We retain data only as long as required by law or necessary for the purposes collected: KYC/AML records — 5 years from end of relationship (ADGM AML/CFT Rules); FSRA transaction and regulatory records — 6 years; platform security logs — 12 months; communications — duration of relationship plus 5 years. After retention periods expire, data is securely and irreversibly deleted or anonymised in accordance with DPR 2021 Section 7(1)(e), which provides that personal data shall be kept in a form which permits identification of data subjects for no longer than is necessary for the purposes for which the data is processed.
To exercise any right, contact clara@tabularum.com. We will respond within one calendar month (DPR 2021 s.21). We will not charge a fee for reasonable requests. Decisions based solely on automated processing (DPR 2021 s.29) are subject to review on request.
We implement appropriate technical and organisational measures under DPR 2021 Section 17, including: AES-256 encryption at rest; TLS 1.3 in transit; role-based access controls; multi-factor authentication; immutable timestamped audit logs; regular penetration testing and vulnerability assessments; and data minimisation practices. In the event of a personal data breach likely to result in a risk to the rights and freedoms of data subjects, we will notify the ADGM Registration Authority within 72 hours (DPR 2021 s.19) and affected individuals without undue delay (DPR 2021 s.20) where required.
We use only strictly necessary session cookies for authentication and security. We do not use advertising cookies, third-party tracking pixels, analytics resale, or cross-site tracking. Our cookie usage is consistent with the data minimisation principle under DPR 2021 Section 7(1)(c).
We retain personal data to fulfil record-keeping obligations under the FSRA Conduct of Business Rulebook (COBS), including: client categorisation records; suitability and appropriateness assessment records; order and transaction records for a minimum of six (6) years; and conflicts of interest disclosures. These records are maintained in an immutable, non-alterable format consistent with FSRA requirements and are accessible to the FSRA on request.

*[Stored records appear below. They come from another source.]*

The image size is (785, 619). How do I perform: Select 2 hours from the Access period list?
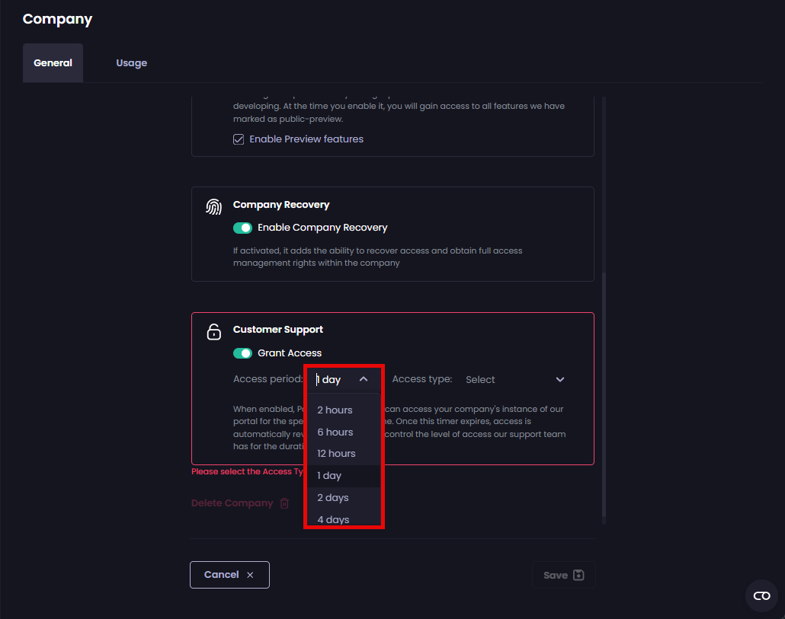335,410
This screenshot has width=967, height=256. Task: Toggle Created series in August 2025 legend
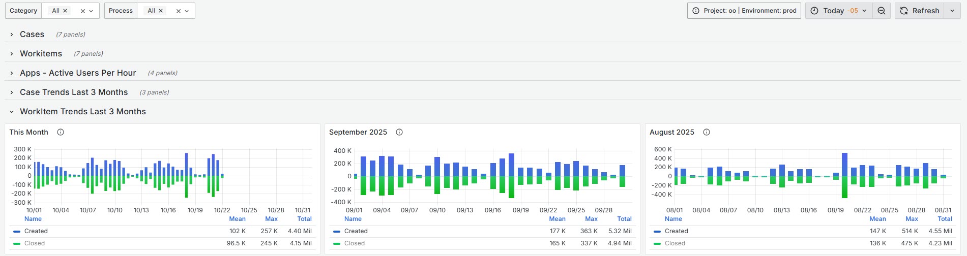[676, 231]
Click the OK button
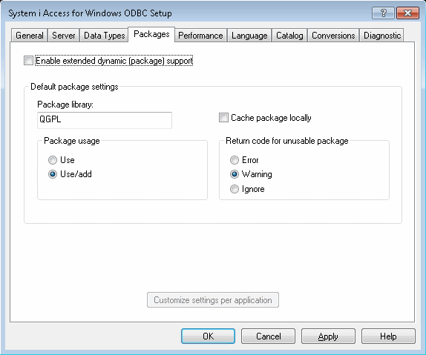The width and height of the screenshot is (426, 355). click(208, 336)
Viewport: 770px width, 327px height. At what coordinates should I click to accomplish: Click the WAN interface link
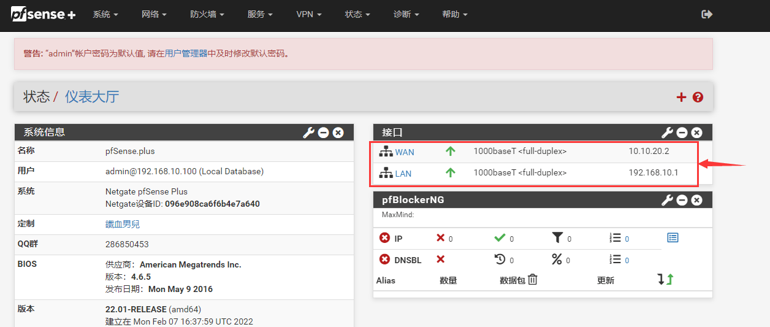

We collect and retain KYC data as required by the ADGM Anti-Money Laundering and Sanctions Rules and Guidance ("AML Rules"), Federal Decree-Law No. 20 of 2018 on Anti-Money Laundering and Combating the Financing of Terrorism and Illegal Organisations, and Cabinet Decision No. 10 of 2019. Customer due diligence records, including beneficial ownership information, are collected and verified in accordance with the AML Rules and retained for five (5) years. We are legally obligated to file Suspicious Activity Reports (SARs) with the UAE Financial Intelligence Unit (FIU) where we have reasonable grounds to suspect money laundering or terrorist financing. We cannot notify you if a SAR has been filed, as this would constitute "tipping off" under the AML Rules.
Our Platform is not directed at individuals under 18. If you believe we have inadvertently collected data from a minor, contact us immediately at clara@tabularum.com. We will delete such data without delay in accordance with DPR 2021 Section 24.
Material changes to this Policy will be communicated by email at least 30 days before taking effect. This Policy is governed by the laws of Abu Dhabi Global Market. Any dispute arising from this Policy shall be subject to the exclusive jurisdiction of the ADGM Courts. You retain the right to lodge a complaint with the ADGM Registration Authority at any time under DPR 2021 Section 30.